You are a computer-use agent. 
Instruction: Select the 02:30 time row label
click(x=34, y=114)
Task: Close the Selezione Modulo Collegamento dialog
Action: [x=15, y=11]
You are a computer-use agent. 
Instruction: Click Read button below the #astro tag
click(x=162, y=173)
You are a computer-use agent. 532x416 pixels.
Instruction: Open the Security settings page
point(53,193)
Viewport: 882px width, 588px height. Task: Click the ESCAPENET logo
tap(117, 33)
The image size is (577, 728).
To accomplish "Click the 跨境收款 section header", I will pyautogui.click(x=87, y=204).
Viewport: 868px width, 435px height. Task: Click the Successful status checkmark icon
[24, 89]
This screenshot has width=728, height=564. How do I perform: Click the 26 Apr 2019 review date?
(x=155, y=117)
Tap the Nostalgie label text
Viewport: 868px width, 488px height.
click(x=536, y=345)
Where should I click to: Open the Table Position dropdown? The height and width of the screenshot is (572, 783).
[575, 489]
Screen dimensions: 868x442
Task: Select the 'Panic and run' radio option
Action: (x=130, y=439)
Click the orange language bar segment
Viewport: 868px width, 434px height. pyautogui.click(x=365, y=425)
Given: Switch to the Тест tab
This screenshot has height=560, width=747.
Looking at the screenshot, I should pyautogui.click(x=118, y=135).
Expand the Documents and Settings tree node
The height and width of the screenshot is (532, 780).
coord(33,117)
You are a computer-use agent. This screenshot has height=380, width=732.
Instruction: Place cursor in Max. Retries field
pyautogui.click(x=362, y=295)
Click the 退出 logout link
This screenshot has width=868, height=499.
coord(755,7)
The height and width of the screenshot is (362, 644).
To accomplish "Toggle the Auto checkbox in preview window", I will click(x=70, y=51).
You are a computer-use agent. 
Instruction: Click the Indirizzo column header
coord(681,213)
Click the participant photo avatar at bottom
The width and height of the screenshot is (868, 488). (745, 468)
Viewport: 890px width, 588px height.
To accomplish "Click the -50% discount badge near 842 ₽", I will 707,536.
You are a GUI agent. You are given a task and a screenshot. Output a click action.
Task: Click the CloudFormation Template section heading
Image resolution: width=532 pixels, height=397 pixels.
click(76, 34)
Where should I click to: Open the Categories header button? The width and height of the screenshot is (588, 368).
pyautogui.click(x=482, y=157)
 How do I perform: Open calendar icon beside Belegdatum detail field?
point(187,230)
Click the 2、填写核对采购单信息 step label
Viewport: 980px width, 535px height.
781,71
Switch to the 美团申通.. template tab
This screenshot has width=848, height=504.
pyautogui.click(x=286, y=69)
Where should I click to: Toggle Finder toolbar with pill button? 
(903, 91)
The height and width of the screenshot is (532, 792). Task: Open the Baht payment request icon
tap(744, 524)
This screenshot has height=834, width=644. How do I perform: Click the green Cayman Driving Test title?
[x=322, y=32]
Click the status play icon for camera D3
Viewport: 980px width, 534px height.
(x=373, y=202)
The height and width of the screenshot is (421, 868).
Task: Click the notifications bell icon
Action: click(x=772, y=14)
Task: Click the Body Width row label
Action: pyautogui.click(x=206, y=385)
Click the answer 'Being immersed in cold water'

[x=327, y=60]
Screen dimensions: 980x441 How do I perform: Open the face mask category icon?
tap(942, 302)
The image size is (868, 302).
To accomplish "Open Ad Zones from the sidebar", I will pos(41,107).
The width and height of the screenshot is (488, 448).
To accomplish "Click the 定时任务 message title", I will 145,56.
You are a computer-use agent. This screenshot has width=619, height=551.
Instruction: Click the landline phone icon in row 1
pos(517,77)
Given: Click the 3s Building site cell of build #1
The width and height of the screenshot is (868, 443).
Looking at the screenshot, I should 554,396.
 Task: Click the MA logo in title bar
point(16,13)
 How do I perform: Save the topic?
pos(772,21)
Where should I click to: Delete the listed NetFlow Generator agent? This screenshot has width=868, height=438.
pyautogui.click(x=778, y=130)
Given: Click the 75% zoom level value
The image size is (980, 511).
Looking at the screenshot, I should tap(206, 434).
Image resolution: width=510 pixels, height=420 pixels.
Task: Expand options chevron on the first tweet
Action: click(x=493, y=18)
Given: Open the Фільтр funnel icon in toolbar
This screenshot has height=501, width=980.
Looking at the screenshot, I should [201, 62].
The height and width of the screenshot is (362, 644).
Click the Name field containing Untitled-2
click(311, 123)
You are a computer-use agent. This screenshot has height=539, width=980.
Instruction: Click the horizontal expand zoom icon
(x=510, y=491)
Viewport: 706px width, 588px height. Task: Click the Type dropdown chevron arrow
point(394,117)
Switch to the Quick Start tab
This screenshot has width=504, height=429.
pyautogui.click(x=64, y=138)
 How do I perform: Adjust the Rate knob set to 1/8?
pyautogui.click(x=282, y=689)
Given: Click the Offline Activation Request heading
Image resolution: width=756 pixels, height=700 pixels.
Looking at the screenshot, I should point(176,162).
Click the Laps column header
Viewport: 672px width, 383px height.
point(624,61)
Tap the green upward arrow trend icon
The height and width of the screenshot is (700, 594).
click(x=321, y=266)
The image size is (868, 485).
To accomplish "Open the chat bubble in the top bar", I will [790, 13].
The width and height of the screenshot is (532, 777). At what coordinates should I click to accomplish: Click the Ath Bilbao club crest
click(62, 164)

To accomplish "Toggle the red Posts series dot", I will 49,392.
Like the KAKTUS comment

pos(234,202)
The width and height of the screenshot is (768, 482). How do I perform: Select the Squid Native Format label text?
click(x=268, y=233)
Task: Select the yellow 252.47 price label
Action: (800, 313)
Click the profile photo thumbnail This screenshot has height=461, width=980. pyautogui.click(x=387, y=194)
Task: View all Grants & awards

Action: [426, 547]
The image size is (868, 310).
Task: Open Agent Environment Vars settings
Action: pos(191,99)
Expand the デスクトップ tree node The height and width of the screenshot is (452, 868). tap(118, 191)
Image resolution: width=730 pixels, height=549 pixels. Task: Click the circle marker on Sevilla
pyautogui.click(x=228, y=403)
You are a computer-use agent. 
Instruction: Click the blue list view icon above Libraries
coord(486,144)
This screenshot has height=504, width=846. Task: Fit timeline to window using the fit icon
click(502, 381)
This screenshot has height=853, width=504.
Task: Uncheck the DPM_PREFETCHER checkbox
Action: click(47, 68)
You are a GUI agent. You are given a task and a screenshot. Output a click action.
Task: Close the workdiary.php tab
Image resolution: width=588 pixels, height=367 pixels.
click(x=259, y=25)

──────────────────────────────

EXERCISE BRIEF >>
Search the entries for the word "node", then gather every line that has it.

TASK SOLUTION >>
Expand the Documents and Settings tree node
Expand the デスクトップ tree node The height and width of the screenshot is (452, 868). tap(118, 191)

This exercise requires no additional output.